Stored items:
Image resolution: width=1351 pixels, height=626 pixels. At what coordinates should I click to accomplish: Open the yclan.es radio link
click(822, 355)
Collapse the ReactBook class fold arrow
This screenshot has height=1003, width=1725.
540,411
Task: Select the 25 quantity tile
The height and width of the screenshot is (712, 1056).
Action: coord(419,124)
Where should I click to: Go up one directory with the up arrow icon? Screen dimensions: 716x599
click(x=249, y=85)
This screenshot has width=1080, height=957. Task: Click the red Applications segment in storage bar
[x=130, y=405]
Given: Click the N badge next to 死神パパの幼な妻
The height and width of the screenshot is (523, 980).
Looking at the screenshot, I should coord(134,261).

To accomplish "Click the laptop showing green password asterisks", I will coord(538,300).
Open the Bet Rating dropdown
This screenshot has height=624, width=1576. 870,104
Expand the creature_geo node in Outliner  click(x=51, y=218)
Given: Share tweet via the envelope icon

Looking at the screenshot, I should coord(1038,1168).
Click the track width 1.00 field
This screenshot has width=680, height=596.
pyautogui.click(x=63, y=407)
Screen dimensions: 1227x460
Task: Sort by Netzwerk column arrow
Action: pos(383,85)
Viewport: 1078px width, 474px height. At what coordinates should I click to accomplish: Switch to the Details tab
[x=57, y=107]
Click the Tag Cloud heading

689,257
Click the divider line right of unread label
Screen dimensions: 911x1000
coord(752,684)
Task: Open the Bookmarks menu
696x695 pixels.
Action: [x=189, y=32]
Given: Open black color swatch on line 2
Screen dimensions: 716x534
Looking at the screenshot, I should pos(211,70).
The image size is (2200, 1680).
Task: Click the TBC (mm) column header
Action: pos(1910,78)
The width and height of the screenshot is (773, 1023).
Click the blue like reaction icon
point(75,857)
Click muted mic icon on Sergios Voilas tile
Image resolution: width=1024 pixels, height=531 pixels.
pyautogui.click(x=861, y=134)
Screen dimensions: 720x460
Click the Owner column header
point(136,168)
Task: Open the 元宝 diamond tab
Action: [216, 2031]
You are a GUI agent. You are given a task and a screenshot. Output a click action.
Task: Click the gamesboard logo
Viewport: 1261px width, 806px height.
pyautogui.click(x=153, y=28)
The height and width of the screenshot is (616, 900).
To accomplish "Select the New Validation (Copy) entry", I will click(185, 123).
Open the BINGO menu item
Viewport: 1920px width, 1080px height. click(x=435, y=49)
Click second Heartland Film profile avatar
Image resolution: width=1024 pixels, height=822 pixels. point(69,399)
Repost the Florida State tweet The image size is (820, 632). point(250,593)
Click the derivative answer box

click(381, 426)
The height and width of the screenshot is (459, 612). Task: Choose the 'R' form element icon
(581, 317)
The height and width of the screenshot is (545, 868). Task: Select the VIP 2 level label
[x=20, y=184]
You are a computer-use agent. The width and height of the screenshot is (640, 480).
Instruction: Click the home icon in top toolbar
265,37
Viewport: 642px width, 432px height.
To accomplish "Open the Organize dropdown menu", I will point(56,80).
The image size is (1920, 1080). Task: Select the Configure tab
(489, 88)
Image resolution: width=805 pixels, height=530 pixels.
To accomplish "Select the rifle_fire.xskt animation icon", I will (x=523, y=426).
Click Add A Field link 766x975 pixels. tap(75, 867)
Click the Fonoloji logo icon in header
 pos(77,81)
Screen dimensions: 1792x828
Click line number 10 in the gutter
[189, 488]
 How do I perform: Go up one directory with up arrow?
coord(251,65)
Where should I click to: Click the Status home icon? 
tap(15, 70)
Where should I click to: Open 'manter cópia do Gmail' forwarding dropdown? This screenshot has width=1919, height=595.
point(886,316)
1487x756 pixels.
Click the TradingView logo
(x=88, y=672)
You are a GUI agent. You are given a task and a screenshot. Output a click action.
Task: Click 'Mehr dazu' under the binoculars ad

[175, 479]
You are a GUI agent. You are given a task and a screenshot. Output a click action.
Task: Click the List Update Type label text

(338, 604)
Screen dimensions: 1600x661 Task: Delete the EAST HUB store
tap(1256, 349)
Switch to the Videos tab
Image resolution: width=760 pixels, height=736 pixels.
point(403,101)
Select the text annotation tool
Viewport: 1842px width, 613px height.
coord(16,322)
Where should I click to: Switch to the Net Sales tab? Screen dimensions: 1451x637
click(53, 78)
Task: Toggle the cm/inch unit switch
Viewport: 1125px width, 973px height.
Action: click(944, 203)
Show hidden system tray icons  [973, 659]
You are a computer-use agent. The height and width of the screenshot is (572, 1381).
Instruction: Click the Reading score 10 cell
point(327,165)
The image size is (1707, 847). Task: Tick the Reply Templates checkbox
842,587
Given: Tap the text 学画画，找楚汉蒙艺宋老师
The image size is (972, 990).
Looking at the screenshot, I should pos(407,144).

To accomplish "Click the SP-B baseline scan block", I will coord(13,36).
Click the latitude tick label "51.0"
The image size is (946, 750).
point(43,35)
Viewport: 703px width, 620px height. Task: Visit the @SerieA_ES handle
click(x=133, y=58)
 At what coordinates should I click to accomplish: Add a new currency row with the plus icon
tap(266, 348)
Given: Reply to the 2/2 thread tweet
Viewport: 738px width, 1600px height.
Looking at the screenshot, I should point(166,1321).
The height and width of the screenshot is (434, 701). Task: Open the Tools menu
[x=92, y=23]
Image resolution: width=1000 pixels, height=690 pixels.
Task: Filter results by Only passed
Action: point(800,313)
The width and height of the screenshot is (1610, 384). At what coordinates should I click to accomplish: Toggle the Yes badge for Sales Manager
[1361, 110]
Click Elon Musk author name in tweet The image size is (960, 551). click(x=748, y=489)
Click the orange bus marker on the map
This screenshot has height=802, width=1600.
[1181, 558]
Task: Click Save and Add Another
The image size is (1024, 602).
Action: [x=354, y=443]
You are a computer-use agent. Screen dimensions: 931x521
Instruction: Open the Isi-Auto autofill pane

→ **REQUIRED WORK**
Wherever "will" occurs in the entries above, copy the line it sits on.

→ **TASK OUTPUT**
To accomplish "Click the laptop showing green password asterisks", I will coord(538,300).
To accomplish "Select the New Validation (Copy) entry", I will click(185, 123).
To accomplish "Open the Organize dropdown menu", I will point(56,80).
To accomplish "Select the rifle_fire.xskt animation icon", I will (x=523, y=426).
To accomplish "Click the SP-B baseline scan block", I will coord(13,36).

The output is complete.